**Exercise requirements**
1 - Answer these questions from the text about the Book of Giants:
(a) How old did Methuselah become?
(b) Who was the leader of the evil angels in The Book of Enoch?
(c) How tall were the giants?
2 - Carry on the text about the Book of Giants from where it stops.

**Text for analysis**
┄┄┄┄┄┄┄┄┄┄

A story that J R R Tolkien would have been proud of!

Book of Giants - one of the Dead Sea Scrolls

Enoch lived before the Flood, during a time when the world, in ancient imagination, was very different. Human beings lived much longer. Enoch's son Methuselah, for instance, attained the age of 969 years!

Another difference was that angels and humans interacted freely -- so freely, in fact, that some of the angels begot children with human females. This fact is neutrally reported in Genesis (6:1-4), but other stories view this episode as the source of the corruption that made the punishing flood necessary.

According to The Book of Enoch, the mingling of angel and human was actually the idea of Shernihaza, the leader of the evil angels, who lured 200 others to cohabit with women.

The offspring of these unnatural unions were giants 450 feet high! The wicked angels and the giants began to oppress the human population and to teach them to do evil. For this reason God determined to imprison the angels until the final judgment and to destroy the earth with a flood. Enoch's efforts to intercede with heaven for the fallen angels were unsuccessful (1 Enoch 6-16).

┄┄┄┄┄┄┄┄┄┄

**Supplied material**
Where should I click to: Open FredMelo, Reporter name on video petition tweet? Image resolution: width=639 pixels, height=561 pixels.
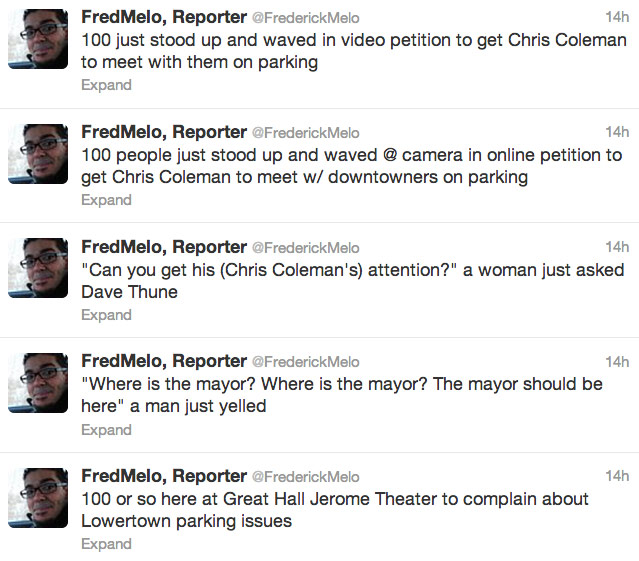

┄┄┄┄┄┄┄┄┄┄

**Per-task outputs**
1 -
(a) 969 years
(b) Shernihaza
(c) 450 feet

2 -
The Book of Giants retells part of this story and elaborates on the exploits of the giants, especially the two children of Shemihaza, Ohya and Hahya. Since no complete manuscript exists of Giants, its exact contents and their order remain a matter of guesswork. Most of the content of the present fragments concerns the giants' ominous dreams and Enoch's efforts to interpret them and to intercede with God on the giants' behalf. Unfortunately, little remains of the independent adventures of the giants, but it is likely that these tales were at least partially derived from ancient Near Eastern mythology. Thus the name of one of the giants is Gilgamesh, the Babylonian hero and subject of a great epic written in the third millennium B.C.E.